I didn't think about what I would have to do to participate in the swap, like come up with several original ideas for cards, make the cards, and go to the post office. I didn't figure in for crafter's block, or agonizing over whether anyone would like what I made. I procrastinated. The deadline was extended (I didn't ask for that to happen), and I procrastinated longer. I was waiting for last minute inspiration: it didn't come.
I realized that I didn't want to make the cards and that I wasn't that vested in receiving cards in trade. I had stuck with the swap because I didn't want to look bad. I didn't want to be a quitter. Finally today, it struck me: I was trying to uphold a false image of myself to people that I don't know. If I didn't want to make the cards, I didn't have to.

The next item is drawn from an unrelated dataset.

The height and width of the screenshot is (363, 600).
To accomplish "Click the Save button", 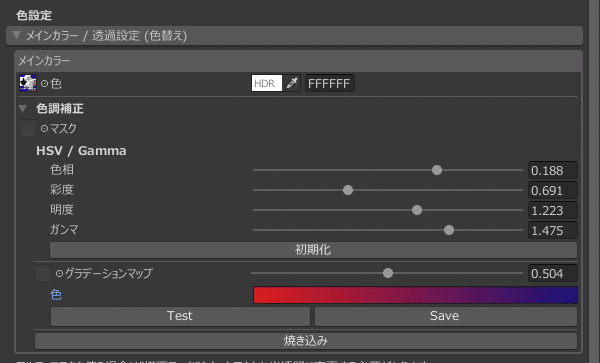I will coord(446,316).
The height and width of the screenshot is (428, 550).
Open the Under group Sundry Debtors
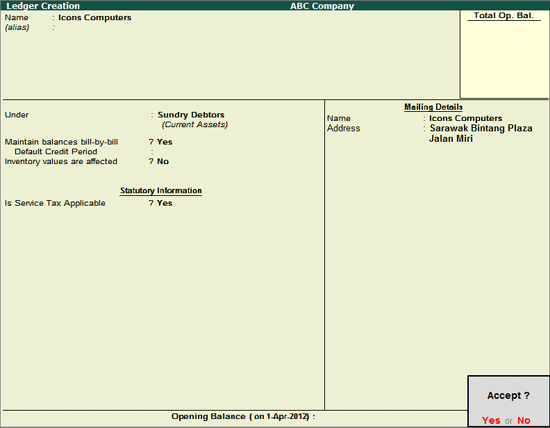191,115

Now, some swaps are more particular than this, and someone dropping out might have consequences on everyone else. I'm really glad I hadn't committed to something like that. But I did learn another lesson, that who I am and what I want to do with my time is more important than pleasing people, and that I should think carefully before making commitments. This time I could bow out, but sometimes I can't, and I end up doing something that I don't want to do.
Time is precious. More important to me than not spending the time making cards is letting go of the agonizing and worrying, and clearing the mental clutter of having an unwanted, uncompleted task.
Over the years my lessons have changed. 12 years ago my lesson was to learn flexibility, to learn to bend and not break. I spent more than a full year encountering the lesson over and over again, and certainly have had to practice it ever since. Lately it seems that the lesson coming at me is to slow down, and to recognize that I have the power to remove stress from my life and to not create some of it myself.